*Exercise inputs*
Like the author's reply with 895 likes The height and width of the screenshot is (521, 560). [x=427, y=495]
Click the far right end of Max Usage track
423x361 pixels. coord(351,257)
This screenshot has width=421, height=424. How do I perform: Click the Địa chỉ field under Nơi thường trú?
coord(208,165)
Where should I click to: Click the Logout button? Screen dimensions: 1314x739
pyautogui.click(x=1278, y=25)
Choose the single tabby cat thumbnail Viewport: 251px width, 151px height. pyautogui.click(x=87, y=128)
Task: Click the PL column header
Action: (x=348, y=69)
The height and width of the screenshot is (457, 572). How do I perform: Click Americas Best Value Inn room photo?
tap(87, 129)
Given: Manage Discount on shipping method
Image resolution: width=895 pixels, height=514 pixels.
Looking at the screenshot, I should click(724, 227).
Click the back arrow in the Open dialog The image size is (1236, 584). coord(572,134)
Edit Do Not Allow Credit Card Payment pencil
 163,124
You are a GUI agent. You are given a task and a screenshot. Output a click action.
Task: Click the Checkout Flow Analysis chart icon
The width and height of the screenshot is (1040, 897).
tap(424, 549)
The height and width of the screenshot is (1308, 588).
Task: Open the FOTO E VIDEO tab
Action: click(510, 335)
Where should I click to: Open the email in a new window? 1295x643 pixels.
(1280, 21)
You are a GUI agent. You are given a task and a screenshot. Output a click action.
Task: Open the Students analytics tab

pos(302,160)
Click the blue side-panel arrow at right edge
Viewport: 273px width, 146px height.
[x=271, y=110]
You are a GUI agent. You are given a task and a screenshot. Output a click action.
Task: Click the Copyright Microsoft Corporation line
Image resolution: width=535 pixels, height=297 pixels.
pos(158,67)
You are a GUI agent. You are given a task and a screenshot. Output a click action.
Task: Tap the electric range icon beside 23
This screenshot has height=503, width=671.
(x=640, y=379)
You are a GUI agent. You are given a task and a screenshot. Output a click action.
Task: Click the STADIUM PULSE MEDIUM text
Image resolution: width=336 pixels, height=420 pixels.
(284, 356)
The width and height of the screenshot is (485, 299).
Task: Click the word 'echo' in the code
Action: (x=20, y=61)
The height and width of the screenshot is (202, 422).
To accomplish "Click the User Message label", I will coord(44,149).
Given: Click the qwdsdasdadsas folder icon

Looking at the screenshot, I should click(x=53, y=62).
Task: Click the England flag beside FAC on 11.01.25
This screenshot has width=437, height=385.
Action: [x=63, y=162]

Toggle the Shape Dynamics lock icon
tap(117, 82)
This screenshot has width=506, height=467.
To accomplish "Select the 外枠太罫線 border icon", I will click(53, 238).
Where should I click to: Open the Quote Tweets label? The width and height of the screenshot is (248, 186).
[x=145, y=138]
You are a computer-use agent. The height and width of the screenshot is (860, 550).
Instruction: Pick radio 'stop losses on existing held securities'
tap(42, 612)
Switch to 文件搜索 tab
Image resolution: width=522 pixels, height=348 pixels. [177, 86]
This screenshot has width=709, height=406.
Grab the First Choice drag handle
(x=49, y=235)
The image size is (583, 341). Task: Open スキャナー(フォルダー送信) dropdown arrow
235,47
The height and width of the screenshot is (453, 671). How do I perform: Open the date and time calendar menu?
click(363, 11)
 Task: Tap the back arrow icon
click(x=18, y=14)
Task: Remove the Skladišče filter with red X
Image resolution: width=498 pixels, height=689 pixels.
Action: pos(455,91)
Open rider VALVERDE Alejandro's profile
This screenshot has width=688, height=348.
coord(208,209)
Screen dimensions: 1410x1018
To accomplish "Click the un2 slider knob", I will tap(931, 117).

*Goal of the exercise*
Can you render all of the material above as a numbered list, leaving out the blank lines?

*Exercise answer*
1. Like the author's reply with 895 likes The height and width of the screenshot is (521, 560). [x=427, y=495]
2. Click the far right end of Max Usage track
3. 423x361 pixels. coord(351,257)
4. This screenshot has width=421, height=424. How do I perform: Click the Địa chỉ field under Nơi thường trú?
5. coord(208,165)
6. Where should I click to: Click the Logout button? Screen dimensions: 1314x739
7. pyautogui.click(x=1278, y=25)
8. Choose the single tabby cat thumbnail Viewport: 251px width, 151px height. pyautogui.click(x=87, y=128)
9. Task: Click the PL column header
10. Action: (x=348, y=69)
11. The height and width of the screenshot is (457, 572). How do I perform: Click Americas Best Value Inn room photo?
12. tap(87, 129)
13. Given: Manage Discount on shipping method
14. Image resolution: width=895 pixels, height=514 pixels.
15. Looking at the screenshot, I should click(724, 227).
16. Click the back arrow in the Open dialog The image size is (1236, 584). coord(572,134)
17. Edit Do Not Allow Credit Card Payment pencil
18.  163,124
19. You are a GUI agent. You are given a task and a screenshot. Output a click action.
20. Task: Click the Checkout Flow Analysis chart icon
21. The width and height of the screenshot is (1040, 897).
22. tap(424, 549)
23. The height and width of the screenshot is (1308, 588).
24. Task: Open the FOTO E VIDEO tab
25. Action: click(510, 335)
26. Where should I click to: Open the email in a new window? 1295x643 pixels.
27. (1280, 21)
28. You are a GUI agent. You are given a task and a screenshot. Output a click action.
29. Task: Open the Students analytics tab
30. pos(302,160)
31. Click the blue side-panel arrow at right edge
32. Viewport: 273px width, 146px height.
33. [x=271, y=110]
34. You are a GUI agent. You are given a task and a screenshot. Output a click action.
35. Task: Click the Copyright Microsoft Corporation line
36. Image resolution: width=535 pixels, height=297 pixels.
37. pos(158,67)
38. You are a GUI agent. You are given a task and a screenshot. Output a click action.
39. Task: Tap the electric range icon beside 23
40. This screenshot has height=503, width=671.
41. (x=640, y=379)
42. You are a GUI agent. You are given a task and a screenshot. Output a click action.
43. Task: Click the STADIUM PULSE MEDIUM text
44. Image resolution: width=336 pixels, height=420 pixels.
45. (284, 356)
46. The width and height of the screenshot is (485, 299).
47. Task: Click the word 'echo' in the code
48. Action: (x=20, y=61)
49. The height and width of the screenshot is (202, 422).
50. To accomplish "Click the User Message label", I will coord(44,149).
51. Given: Click the qwdsdasdadsas folder icon
52. Looking at the screenshot, I should click(x=53, y=62).
53. Task: Click the England flag beside FAC on 11.01.25
54. This screenshot has width=437, height=385.
55. Action: [x=63, y=162]
56. Toggle the Shape Dynamics lock icon
57. tap(117, 82)
58. This screenshot has width=506, height=467.
59. To accomplish "Select the 外枠太罫線 border icon", I will click(53, 238).
60. Where should I click to: Open the Quote Tweets label? The width and height of the screenshot is (248, 186).
61. [x=145, y=138]
62. You are a computer-use agent. The height and width of the screenshot is (860, 550).
63. Instruction: Pick radio 'stop losses on existing held securities'
64. tap(42, 612)
65. Switch to 文件搜索 tab
66. Image resolution: width=522 pixels, height=348 pixels. [177, 86]
67. This screenshot has width=709, height=406.
68. Grab the First Choice drag handle
69. (x=49, y=235)
70. The image size is (583, 341). Task: Open スキャナー(フォルダー送信) dropdown arrow
71. 235,47
72. The height and width of the screenshot is (453, 671). How do I perform: Open the date and time calendar menu?
73. click(363, 11)
74.  Task: Tap the back arrow icon
75. click(x=18, y=14)
76. Task: Remove the Skladišče filter with red X
77. Image resolution: width=498 pixels, height=689 pixels.
78. Action: pos(455,91)
79. Open rider VALVERDE Alejandro's profile
80. This screenshot has width=688, height=348.
81. coord(208,209)
82. Screen dimensions: 1410x1018
83. To accomplish "Click the un2 slider knob", I will tap(931, 117).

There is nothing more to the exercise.